Study material below:

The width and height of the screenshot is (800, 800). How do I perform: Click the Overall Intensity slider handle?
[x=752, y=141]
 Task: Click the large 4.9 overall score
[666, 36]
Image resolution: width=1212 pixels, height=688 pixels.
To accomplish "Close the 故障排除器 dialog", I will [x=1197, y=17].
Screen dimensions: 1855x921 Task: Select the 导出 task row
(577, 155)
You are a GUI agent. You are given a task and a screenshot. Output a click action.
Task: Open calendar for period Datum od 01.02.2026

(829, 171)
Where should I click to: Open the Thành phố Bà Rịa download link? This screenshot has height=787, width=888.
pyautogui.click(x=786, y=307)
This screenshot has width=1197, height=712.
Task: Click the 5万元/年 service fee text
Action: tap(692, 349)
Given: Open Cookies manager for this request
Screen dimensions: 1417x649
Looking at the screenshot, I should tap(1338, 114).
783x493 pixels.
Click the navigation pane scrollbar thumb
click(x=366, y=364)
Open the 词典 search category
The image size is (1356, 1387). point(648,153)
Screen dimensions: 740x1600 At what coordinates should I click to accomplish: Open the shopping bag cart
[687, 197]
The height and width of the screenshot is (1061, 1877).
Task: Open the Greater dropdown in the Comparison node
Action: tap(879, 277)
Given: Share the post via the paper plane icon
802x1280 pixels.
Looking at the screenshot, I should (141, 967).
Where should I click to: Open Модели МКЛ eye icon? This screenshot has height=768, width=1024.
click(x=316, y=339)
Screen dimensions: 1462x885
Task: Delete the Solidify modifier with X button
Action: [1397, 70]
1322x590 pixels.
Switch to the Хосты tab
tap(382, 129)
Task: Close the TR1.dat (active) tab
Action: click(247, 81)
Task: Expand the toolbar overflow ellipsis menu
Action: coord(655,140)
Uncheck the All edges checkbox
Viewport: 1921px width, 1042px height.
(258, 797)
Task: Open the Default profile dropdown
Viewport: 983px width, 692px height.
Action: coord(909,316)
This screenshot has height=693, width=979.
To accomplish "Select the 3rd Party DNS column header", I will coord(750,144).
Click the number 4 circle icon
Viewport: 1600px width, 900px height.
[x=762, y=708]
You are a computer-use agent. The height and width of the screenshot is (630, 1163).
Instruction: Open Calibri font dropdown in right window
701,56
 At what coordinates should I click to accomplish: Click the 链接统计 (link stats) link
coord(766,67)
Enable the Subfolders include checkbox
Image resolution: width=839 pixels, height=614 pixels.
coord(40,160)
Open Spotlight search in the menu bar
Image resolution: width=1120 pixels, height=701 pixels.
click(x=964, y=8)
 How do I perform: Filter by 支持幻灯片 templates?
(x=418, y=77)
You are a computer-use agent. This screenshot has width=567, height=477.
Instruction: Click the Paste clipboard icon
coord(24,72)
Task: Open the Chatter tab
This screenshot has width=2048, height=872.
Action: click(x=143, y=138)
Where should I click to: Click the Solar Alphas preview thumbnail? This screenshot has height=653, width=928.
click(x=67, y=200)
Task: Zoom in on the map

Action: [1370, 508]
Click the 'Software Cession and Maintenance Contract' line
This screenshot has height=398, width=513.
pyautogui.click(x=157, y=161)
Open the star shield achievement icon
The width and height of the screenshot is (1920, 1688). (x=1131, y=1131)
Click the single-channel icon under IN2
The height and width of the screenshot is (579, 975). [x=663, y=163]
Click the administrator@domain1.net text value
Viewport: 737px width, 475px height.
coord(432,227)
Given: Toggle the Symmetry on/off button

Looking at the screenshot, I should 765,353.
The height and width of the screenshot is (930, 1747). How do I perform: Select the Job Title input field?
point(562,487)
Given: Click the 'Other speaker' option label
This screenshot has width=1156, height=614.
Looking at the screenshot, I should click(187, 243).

End of Study material.

What is being asked — Using the listing, count the lines where the word "agent" appears and reply with only that number.

Answer to this exercise — 3